Your objective
Reproduce the items from the line containing "Identify the location of layer-label: Avg" through the line containing "center [224, 123].", swapping each "screenshot" for "screen capture" and leaving everything else unchanged.
= = = =
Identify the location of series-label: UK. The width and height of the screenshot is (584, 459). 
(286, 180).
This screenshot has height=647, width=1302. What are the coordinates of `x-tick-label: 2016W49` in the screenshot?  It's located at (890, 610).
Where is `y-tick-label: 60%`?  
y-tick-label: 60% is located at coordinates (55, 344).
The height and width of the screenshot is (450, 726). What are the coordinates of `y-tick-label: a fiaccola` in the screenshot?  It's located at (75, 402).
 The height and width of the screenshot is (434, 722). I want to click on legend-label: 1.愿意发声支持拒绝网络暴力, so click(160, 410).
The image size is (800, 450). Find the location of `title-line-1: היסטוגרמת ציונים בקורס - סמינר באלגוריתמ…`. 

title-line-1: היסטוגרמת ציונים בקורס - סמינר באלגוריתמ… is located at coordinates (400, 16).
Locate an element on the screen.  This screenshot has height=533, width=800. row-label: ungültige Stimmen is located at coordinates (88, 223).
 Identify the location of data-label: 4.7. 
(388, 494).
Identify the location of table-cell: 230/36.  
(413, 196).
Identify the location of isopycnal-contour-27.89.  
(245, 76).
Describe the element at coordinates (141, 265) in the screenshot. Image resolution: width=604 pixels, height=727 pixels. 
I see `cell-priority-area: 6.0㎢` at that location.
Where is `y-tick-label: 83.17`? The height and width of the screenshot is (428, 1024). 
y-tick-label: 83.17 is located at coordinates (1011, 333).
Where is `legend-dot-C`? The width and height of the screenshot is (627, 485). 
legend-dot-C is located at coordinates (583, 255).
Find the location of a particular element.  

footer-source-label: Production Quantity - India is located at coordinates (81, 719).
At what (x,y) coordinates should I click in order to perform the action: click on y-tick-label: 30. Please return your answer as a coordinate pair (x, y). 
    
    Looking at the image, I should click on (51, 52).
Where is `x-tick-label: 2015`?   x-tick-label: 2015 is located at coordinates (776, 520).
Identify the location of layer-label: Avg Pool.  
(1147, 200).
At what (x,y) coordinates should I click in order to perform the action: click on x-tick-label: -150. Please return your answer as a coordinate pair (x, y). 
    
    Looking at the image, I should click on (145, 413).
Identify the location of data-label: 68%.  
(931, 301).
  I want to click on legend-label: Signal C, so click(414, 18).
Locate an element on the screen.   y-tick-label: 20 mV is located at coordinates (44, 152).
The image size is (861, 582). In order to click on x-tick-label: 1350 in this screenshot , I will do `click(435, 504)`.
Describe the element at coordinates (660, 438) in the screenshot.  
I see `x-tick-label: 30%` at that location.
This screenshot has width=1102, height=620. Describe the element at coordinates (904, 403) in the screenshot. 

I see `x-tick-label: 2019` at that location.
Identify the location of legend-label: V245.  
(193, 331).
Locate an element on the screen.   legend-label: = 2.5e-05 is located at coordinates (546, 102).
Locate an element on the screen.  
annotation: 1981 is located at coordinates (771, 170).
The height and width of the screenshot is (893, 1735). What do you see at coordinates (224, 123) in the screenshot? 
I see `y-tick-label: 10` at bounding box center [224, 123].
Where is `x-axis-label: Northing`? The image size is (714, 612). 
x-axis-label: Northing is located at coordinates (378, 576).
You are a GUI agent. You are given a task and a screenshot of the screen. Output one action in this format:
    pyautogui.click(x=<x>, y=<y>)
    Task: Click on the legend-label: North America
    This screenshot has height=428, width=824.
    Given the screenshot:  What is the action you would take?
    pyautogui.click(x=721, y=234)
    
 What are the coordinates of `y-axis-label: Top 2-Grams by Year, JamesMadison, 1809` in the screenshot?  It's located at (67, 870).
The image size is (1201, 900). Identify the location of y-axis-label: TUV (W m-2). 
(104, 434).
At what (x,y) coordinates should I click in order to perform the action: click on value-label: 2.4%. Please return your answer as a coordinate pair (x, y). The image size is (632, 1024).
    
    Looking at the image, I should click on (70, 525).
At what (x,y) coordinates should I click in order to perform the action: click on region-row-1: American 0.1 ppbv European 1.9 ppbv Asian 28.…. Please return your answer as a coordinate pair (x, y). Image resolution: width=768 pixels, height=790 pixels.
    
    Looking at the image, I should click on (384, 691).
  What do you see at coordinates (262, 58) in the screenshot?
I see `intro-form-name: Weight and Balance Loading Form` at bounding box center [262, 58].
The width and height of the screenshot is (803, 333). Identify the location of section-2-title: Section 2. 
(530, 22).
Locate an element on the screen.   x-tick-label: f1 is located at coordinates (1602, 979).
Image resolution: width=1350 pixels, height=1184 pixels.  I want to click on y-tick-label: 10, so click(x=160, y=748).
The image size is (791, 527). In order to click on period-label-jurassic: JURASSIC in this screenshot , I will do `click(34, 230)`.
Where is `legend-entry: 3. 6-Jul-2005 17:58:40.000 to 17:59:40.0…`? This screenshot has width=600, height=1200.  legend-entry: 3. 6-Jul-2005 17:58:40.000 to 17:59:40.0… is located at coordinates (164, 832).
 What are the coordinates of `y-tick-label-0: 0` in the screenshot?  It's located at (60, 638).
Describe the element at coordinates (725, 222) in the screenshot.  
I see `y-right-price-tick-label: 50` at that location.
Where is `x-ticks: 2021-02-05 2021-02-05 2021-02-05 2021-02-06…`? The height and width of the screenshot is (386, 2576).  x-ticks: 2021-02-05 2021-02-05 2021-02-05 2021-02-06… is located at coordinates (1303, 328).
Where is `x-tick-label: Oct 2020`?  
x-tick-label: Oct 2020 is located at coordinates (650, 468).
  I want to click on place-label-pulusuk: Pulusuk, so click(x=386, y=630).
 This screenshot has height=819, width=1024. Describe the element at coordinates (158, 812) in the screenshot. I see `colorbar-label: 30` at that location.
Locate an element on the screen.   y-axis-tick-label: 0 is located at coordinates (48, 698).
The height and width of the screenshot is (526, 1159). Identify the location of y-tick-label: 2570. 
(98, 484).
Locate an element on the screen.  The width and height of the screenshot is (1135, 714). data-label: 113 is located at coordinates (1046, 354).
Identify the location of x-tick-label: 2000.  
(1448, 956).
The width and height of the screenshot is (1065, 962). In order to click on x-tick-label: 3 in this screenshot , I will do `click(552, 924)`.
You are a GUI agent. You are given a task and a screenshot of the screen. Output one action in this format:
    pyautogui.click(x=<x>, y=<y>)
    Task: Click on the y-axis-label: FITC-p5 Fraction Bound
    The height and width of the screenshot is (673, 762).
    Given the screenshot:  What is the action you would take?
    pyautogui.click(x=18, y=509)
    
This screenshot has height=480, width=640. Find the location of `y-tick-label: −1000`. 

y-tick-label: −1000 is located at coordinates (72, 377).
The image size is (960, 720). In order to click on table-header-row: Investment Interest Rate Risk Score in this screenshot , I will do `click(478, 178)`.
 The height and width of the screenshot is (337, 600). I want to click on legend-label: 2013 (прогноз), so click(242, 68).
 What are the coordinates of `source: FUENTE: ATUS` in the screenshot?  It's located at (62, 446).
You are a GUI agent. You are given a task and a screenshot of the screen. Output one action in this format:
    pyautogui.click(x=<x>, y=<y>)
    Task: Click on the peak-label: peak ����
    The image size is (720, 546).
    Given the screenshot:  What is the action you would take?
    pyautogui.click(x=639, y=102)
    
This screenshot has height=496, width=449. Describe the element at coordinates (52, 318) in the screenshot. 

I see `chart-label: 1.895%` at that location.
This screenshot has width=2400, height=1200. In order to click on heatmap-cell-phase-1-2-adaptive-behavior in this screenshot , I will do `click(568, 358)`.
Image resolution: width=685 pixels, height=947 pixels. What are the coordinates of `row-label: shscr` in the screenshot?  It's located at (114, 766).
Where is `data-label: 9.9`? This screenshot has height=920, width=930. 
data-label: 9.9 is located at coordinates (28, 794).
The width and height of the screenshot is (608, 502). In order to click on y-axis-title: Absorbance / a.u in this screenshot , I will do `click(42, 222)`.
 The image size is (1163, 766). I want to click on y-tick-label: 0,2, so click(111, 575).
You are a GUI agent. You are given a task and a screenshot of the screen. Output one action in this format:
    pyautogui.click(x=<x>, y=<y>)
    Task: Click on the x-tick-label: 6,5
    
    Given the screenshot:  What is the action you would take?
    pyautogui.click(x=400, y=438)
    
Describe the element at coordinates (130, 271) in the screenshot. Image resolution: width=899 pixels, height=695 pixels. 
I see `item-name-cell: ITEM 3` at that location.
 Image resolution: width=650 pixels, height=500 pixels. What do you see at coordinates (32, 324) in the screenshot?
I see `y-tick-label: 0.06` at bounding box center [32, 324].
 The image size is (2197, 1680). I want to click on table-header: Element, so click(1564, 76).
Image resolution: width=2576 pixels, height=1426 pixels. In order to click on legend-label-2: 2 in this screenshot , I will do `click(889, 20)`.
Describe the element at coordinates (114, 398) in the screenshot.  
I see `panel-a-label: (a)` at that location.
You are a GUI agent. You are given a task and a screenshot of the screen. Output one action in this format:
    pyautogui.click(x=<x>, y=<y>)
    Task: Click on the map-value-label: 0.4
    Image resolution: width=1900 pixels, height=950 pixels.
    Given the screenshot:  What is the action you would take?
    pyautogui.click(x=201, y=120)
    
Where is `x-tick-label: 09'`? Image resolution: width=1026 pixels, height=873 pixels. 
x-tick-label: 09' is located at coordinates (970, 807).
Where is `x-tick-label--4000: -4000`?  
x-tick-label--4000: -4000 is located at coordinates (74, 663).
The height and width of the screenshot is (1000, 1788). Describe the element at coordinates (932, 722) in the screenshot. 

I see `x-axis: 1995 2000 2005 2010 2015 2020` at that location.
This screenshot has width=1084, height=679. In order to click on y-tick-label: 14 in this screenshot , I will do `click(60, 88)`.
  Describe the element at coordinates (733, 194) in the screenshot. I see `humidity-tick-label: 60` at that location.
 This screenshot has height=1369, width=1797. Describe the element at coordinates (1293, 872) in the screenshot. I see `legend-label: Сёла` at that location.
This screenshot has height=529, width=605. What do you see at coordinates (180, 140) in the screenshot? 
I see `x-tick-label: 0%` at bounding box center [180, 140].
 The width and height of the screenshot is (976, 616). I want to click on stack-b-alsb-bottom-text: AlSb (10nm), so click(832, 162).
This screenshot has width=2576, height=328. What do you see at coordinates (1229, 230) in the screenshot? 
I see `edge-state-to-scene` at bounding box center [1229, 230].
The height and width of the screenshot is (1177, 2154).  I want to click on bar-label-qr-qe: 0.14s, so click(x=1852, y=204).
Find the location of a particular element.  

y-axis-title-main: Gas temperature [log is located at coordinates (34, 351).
= = = =
Response to the exercise
Identify the location of layer-label: Avg Pool.  
(1147, 200).
At what (x,y) coordinates should I click in order to perform the action: click on x-tick-label: -150. Please return your answer as a coordinate pair (x, y). 
    
    Looking at the image, I should click on (145, 413).
Identify the location of data-label: 68%.  
(931, 301).
  I want to click on legend-label: Signal C, so click(414, 18).
Locate an element on the screen.   y-tick-label: 20 mV is located at coordinates (44, 152).
The image size is (861, 582). In order to click on x-tick-label: 1350 in this screen capture , I will do `click(435, 504)`.
Describe the element at coordinates (660, 438) in the screen capture.  
I see `x-tick-label: 30%` at that location.
This screen capture has width=1102, height=620. Describe the element at coordinates (904, 403) in the screen capture. 

I see `x-tick-label: 2019` at that location.
Identify the location of legend-label: V245.  
(193, 331).
Locate an element on the screen.   legend-label: = 2.5e-05 is located at coordinates (546, 102).
Locate an element on the screen.  
annotation: 1981 is located at coordinates (771, 170).
The height and width of the screen capture is (893, 1735). What do you see at coordinates (224, 123) in the screen capture? 
I see `y-tick-label: 10` at bounding box center [224, 123].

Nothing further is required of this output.